→ **Objetivos**
1 > Reescreva o trecho do artigo sobre Lima Barreto que começa nas palavras "Tainara Rebelo" e termina depois de "mentalidade da época.", pondo "escravatura" no lugar de "escravidão".
2 > De acordo com o artigo sobre Lima Barreto, em que ano ele entrou na escola politécnica do Rio de Janeiro?

→ **Artigo**

····················

Topo

Há 142 anos nascia o escritor inimigo do futebol e do 'nacionalismo fácil'

Reprodução
Imagem: Reprodução

Tainara Rebelo

Colaboração para Ecoa, em São Paulo (SP)

10/12/2022 06h00

Homem negro, nascido livre exatos sete anos antes da abolição da escravidão no Brasil, o escritor Lima Barreto (1881 - 1922) foi um dos primeiros cronistas - ácido e crítico - da sociedade brasileira no início da República. Retratou a sociedade carioca, na qual vivia, de maneira única e seus escritos e atitudes faziam duras críticas à mentalidade da época.

"Sua visão crítica de assuntos como a violência contra a mulher, a sociedade patriarcal e até mesmo ao futebol, que considerou apropriação da cultural inglesa, fazem dele um autor atemporal. Suas obras ainda são relevantes e podem servir de críticas ao tempo em que vivemos", diz o professor de literatura e mestrando do PPGEL-UFMS, Augusto Ferreira Sampaio Rosa.

Contra a "paixão nacional", Lima Barreto escreveu as crônicas "Sobre o Football" e "Bendito Football", chegando a criar a Liga contra o Football. Sua birra não era infundada, na época o esporte bretão era praticado pelas elites brasileiras e muitos clubes não aceitavam jogadores negros.

Filho de tipógrafo e afilhado de visconde

Nascido em Laranjeiras (RJ) em 13 de maio de 1881, exatos sete anos antes da abolição da escravidão, Afonso Henriques de Lima Barreto Filho era filho do tipógrafo João Henriques de Lima Barreto e da professora primária Amália Augusta, ambos negros que eram livres. Com a morte prematura de sua mãe, aos 25 anos por conta de uma tuberculose, seu pai fez de tudo para garantir que o seu primogênito por direito (o casal havia perdido o filho mais velho) tivesse uma boa educação e se tornasse doutor.

Lima Barreto - Reprodução - Reprodução
Imagem: Reprodução

Como seus pais eram defensores do Império e o casal tinha relacionamento estreito com a elite da época, Lima era afilhado do Visconde de Ouro Preto, o que permitiu que ele tivesse acesso a um estudo de qualidade. Cursou o ciclo básico em boas escolas e depois entrou na escola politécnica do Rio de Janeiro, em 1897, para estudar engenharia.

Mas era o único aluno negro da sala de aula, e acabou sofrendo racismo e discriminação pela cor de sua pele. Lima não concluiu os estudos porque teve que assumir o sustento de seus irmãos depois que o pai foi internado em um sanatório para pessoas com transtornos mentais.

Lima Barreto foi, então, trabalhar como escrevente no governo. Na mesma época, começou a atuar no ramo jornalístico, escrevendo para diversos jornais e revistas cariocas.

····················

→ **Informações extraídas**
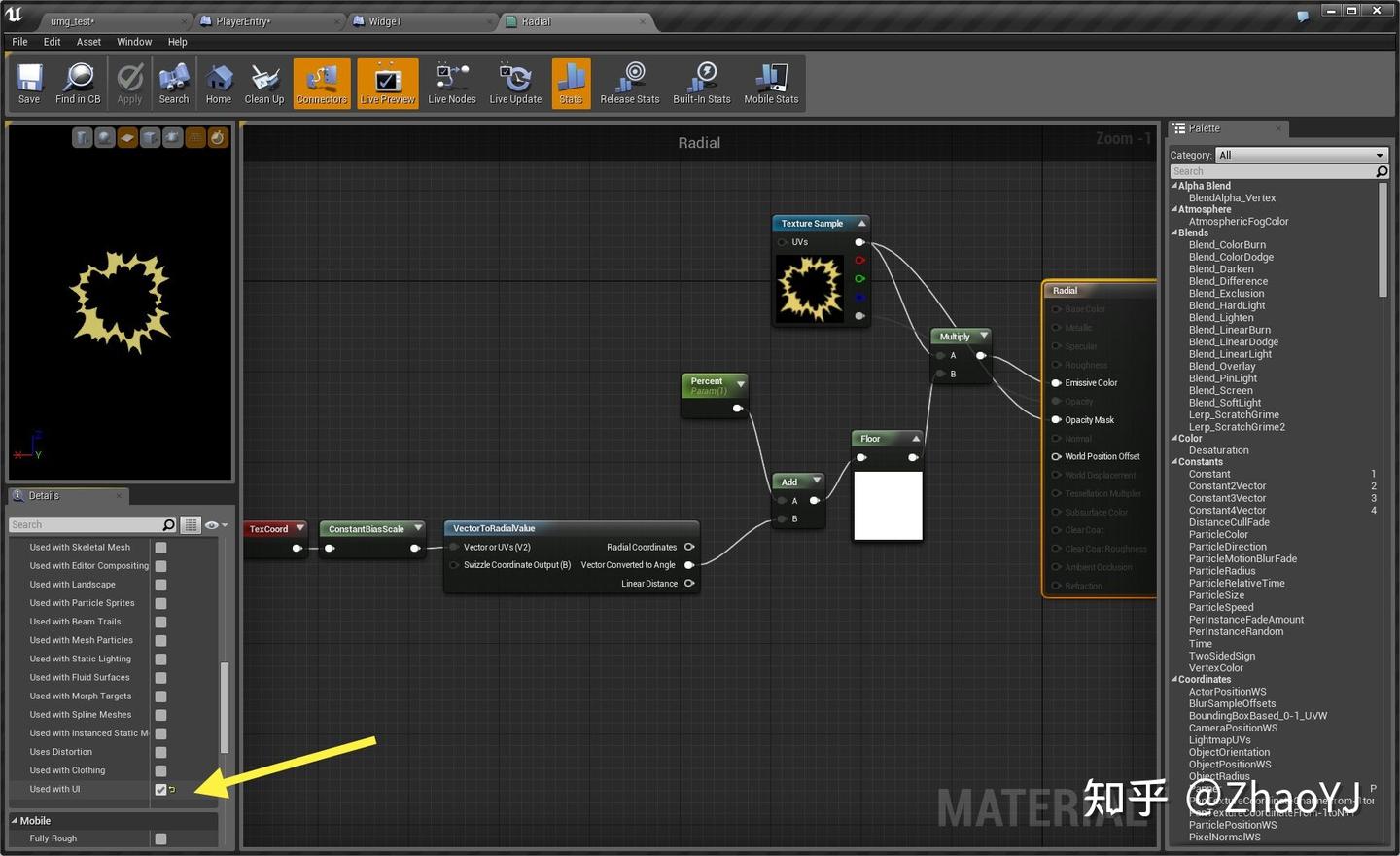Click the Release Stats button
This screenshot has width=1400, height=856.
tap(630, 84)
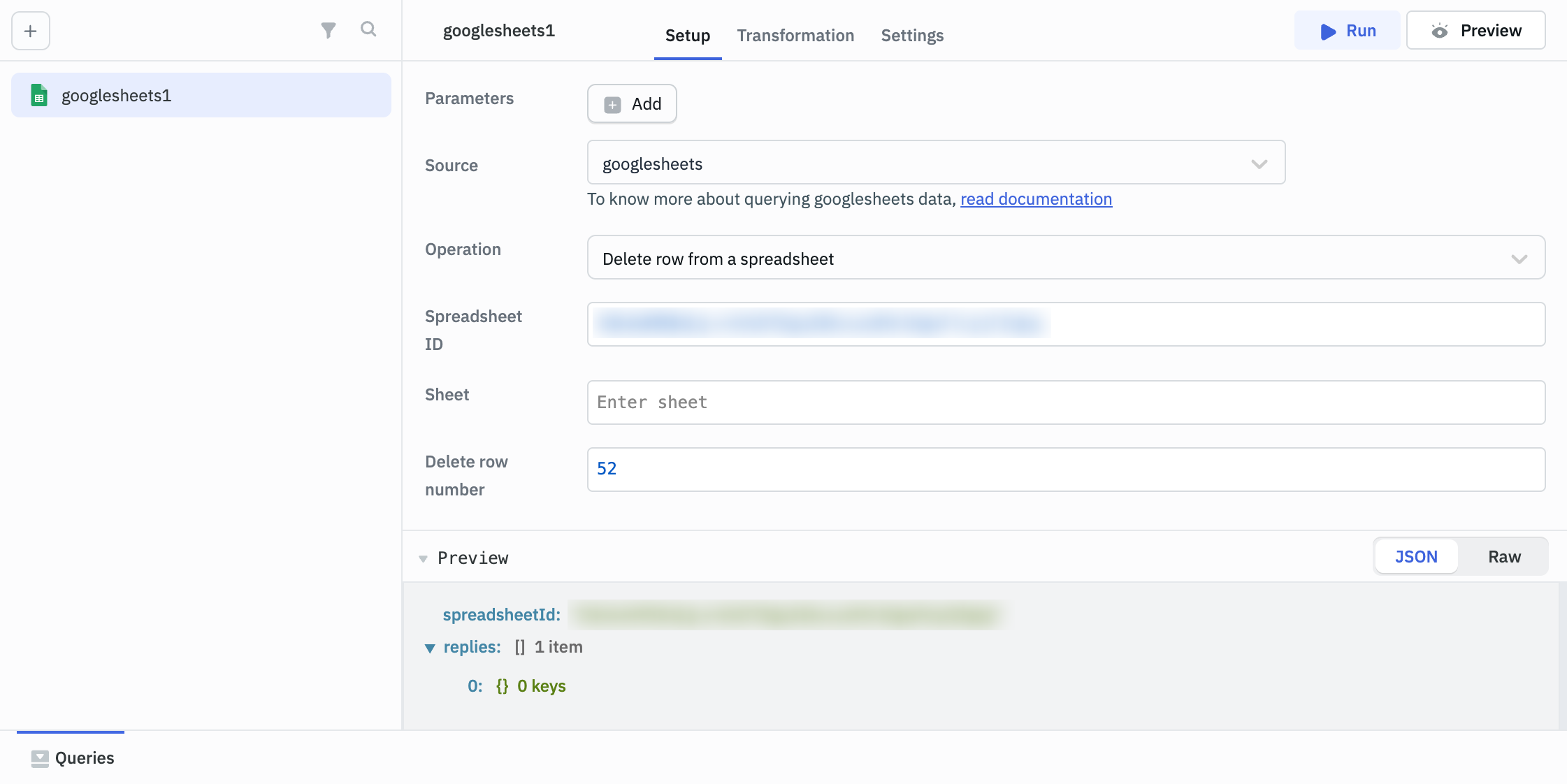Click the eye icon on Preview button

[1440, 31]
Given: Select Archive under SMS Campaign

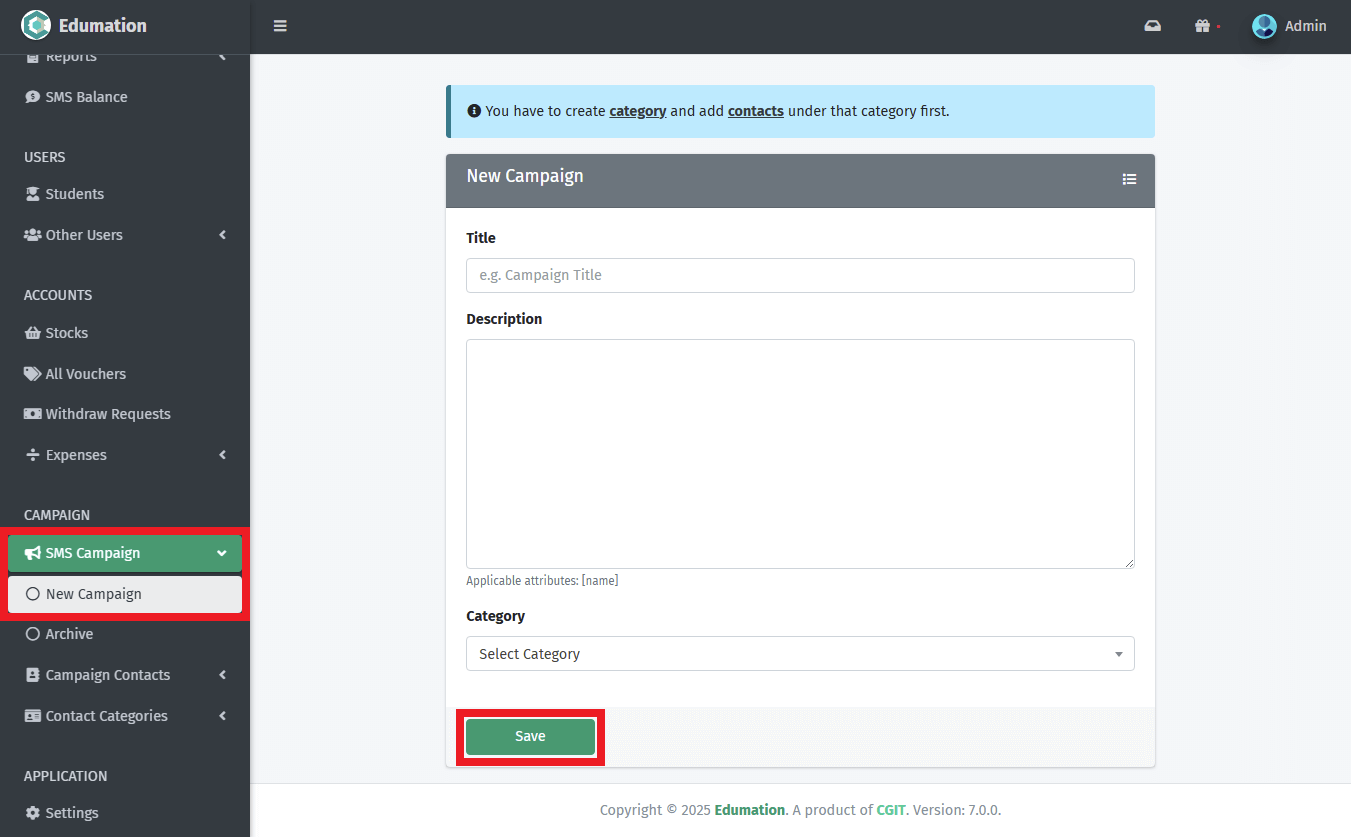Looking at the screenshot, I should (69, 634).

····················

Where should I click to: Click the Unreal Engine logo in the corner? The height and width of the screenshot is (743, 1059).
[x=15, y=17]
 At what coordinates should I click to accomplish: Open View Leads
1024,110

····················

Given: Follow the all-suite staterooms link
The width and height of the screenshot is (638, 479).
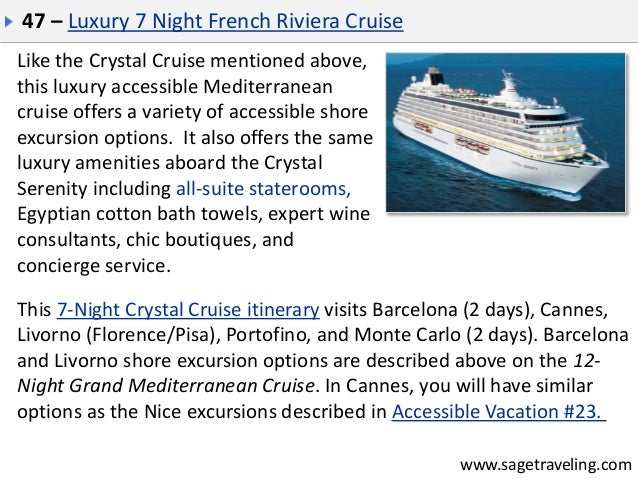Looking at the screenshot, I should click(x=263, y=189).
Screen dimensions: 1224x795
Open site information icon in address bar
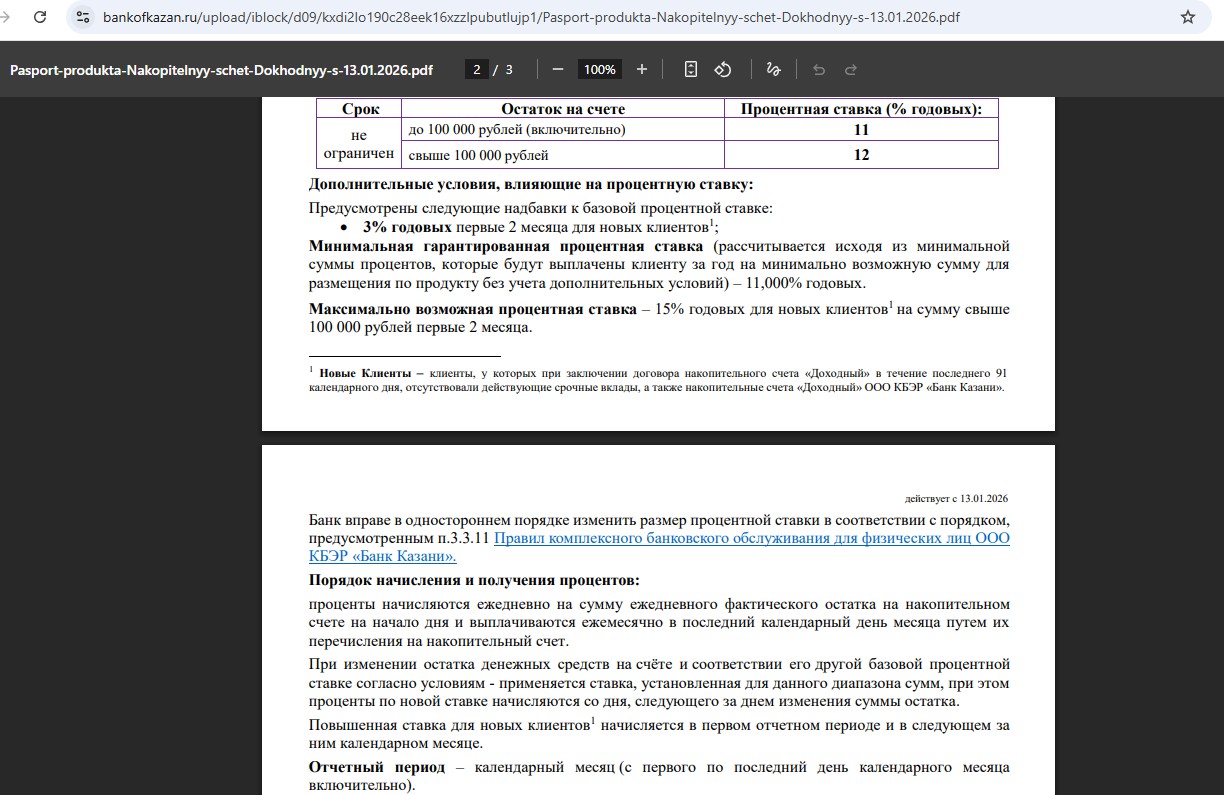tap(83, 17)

····················

→ **Lista de soluções**
1 >
Tainara Rebelo

Colaboração para Ecoa, em São Paulo (SP)

10/12/2022 06h00

Homem negro, nascido livre exatos sete anos antes da abolição da escravatura no Brasil, o escritor Lima Barreto (1881 - 1922) foi um dos primeiros cronistas - ácido e crítico - da sociedade brasileira no início da República. Retratou a sociedade carioca, na qual vivia, de maneira única e seus escritos e atitudes faziam duras críticas à mentalidade da época.

2 > Em 1897.